Tuesday, October 15, 2019

British Engineer Charles Terrot At Fort Ti, Valcour Island

original commission of Charles Terrot

Charles Terrot was a British officer who served with the British Army in Canada during the Revolutionary War, and left one of the best accounts of the Battle of Valcour Island.

Terrot was commissioned in 1774 as a 2nd Lieutenant in the Royal Regiment of Artillery at the age of 16 after studying at the Royal Military Academy in Woolwich. He advanced with the British Army against the Americans in 1776. Fort Ticonderoga holds some of the letters Terrot sent back home, including one written following the battle, in which he includes a map of the pivotal engagement and drawings of the American ships.

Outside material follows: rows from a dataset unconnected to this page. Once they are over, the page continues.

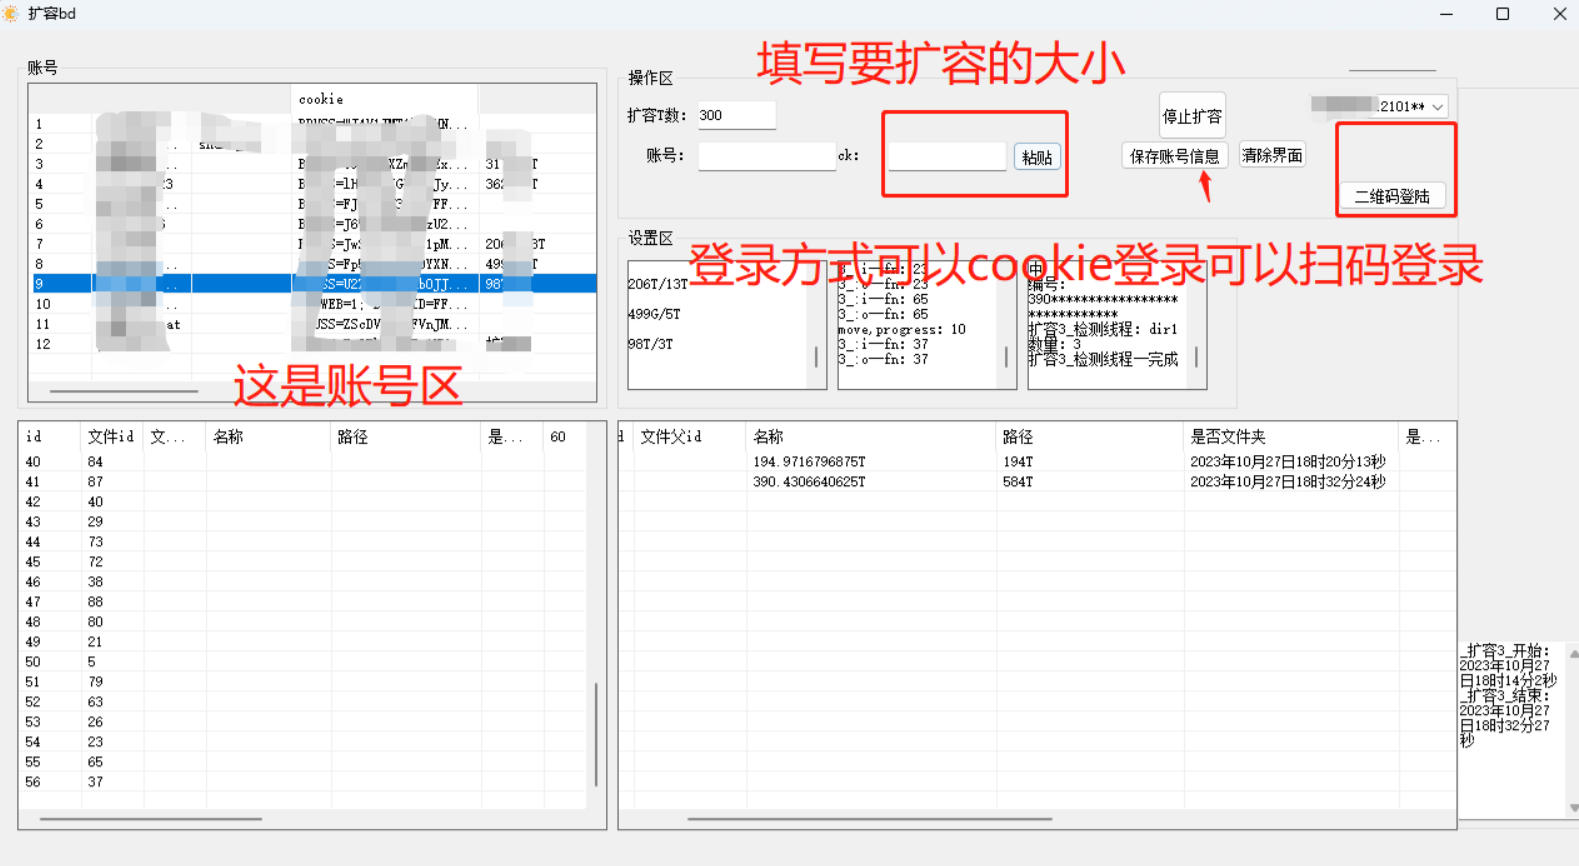
Task: Click the 二维码登陆 QR login button
Action: (x=1391, y=196)
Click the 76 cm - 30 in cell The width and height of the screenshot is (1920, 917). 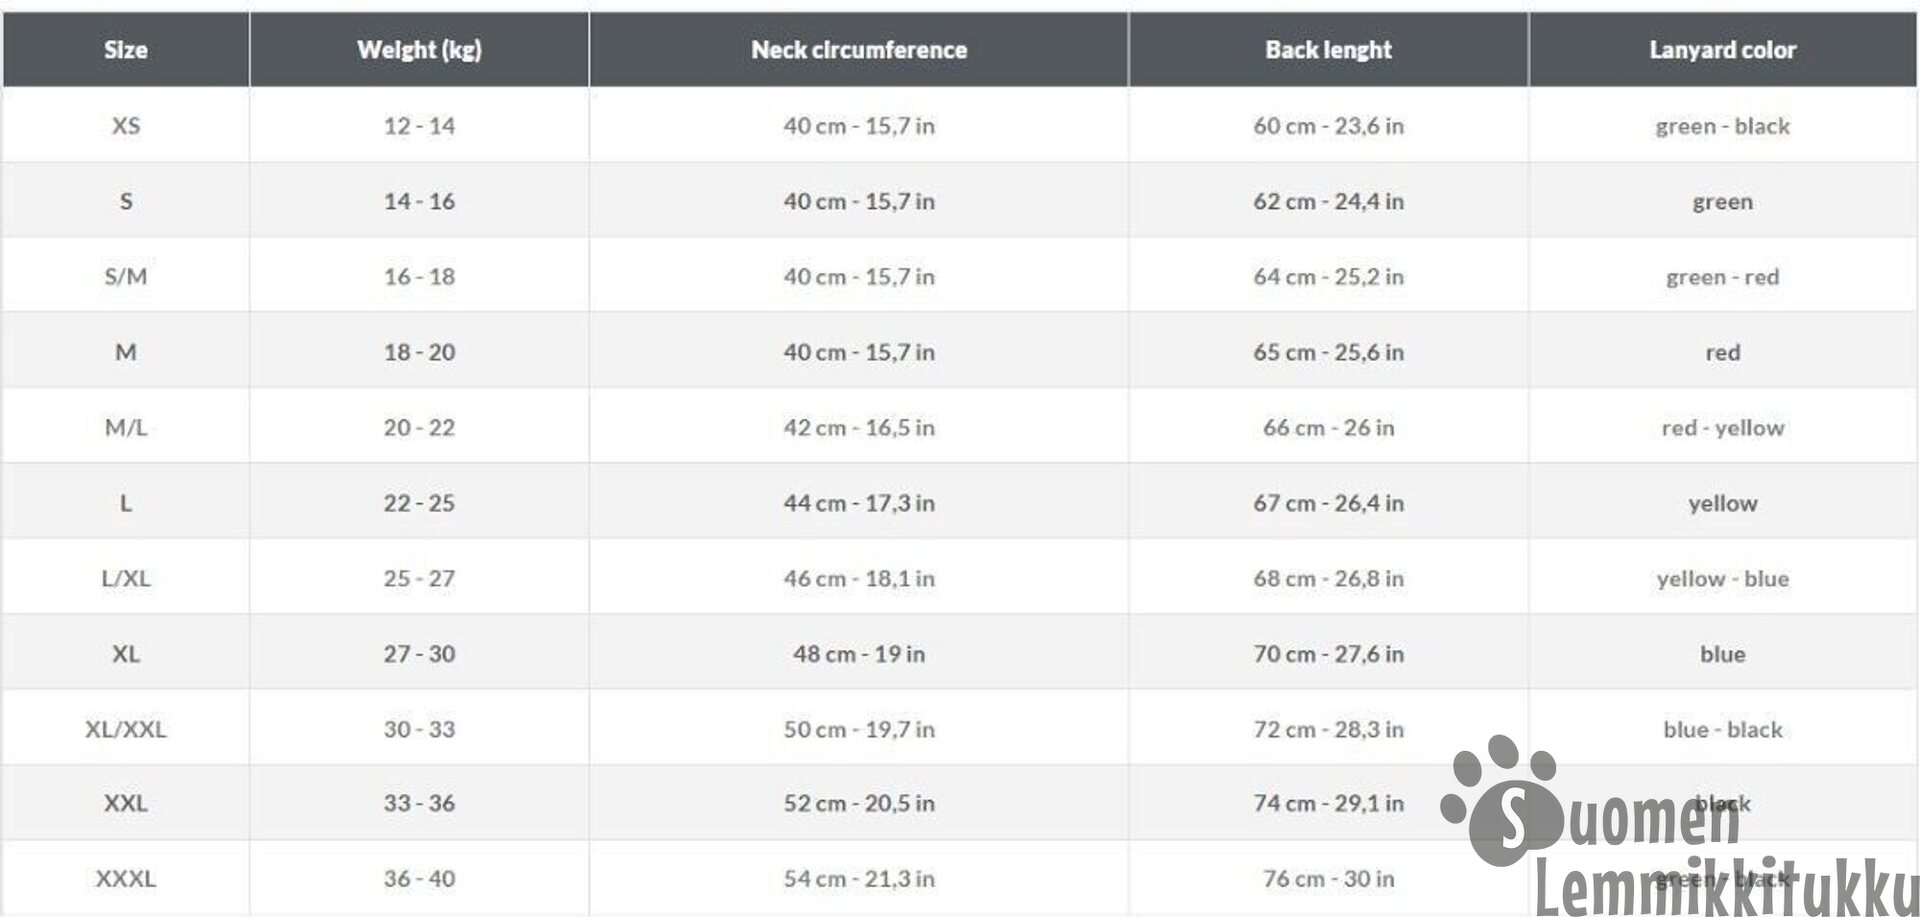1328,878
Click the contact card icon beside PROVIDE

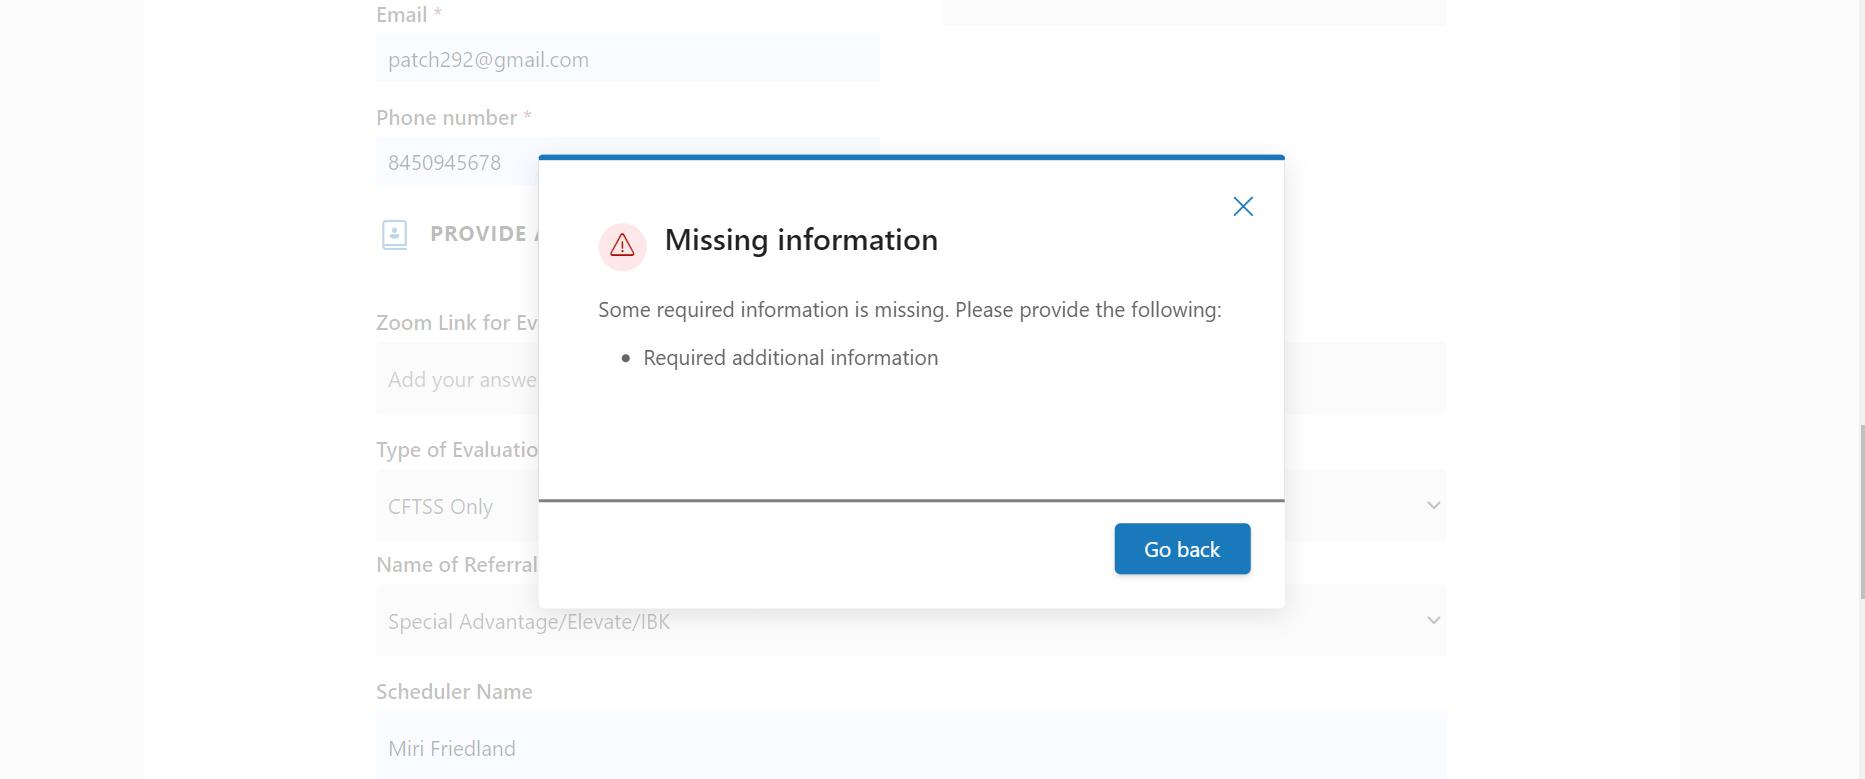click(x=395, y=234)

detail of Terrots map of the Battle of Falcour Island

In 1777, Terrot again accompanied the British advance on Ticonderoga, now under General Burgoyne’s command, where he served as an acting assistant engineer at Ticonderoga when it was taken by the British.

Terrot also served under another famous officer of the Revolutionary War, Charles Cornwallis, in India in the 1790s, and against the French in the 1790s and 1800s, reaching the rank of General by the time he died in 1839.

Fort Ticonderoga has recently acquired the original commission of Charles Terrot.

“Terrot’s commission joins over a half dozen regular British commissions from the French and Indian War through the Napoleonic Wars in the collection of Fort Ticonderoga, and is all the more significant because it appears he carried this commission through his service in America, as indicated by the fold patterns and wear on the original document,” according to Fort Ticonderoga Curator Matthew Keagle.

“His commission rejoins his own account of the battle of Valcour Island and a copy of one of the most detailed maps of the Ticonderoga defenses which he prepared with another British engineer in 1777 in Ticonderoga’s rich collection of military artifacts.”

Terrot’s commission will join his letters and maps in Fort Ticonderoga’s archival collection. Access to the collection is available to researchers, who can examine Terrot’s commission and other letters along with hundreds of others. Funding is available for research through the Omohundro Institute-Fort Ticonderoga Short-Term Visiting Fellowship. .

 

Illustrations, from above: original commission of Charles Terrot and detail of Terrot’s map of the Battle of Valcour Island, courtesy Fort Ticonderoga.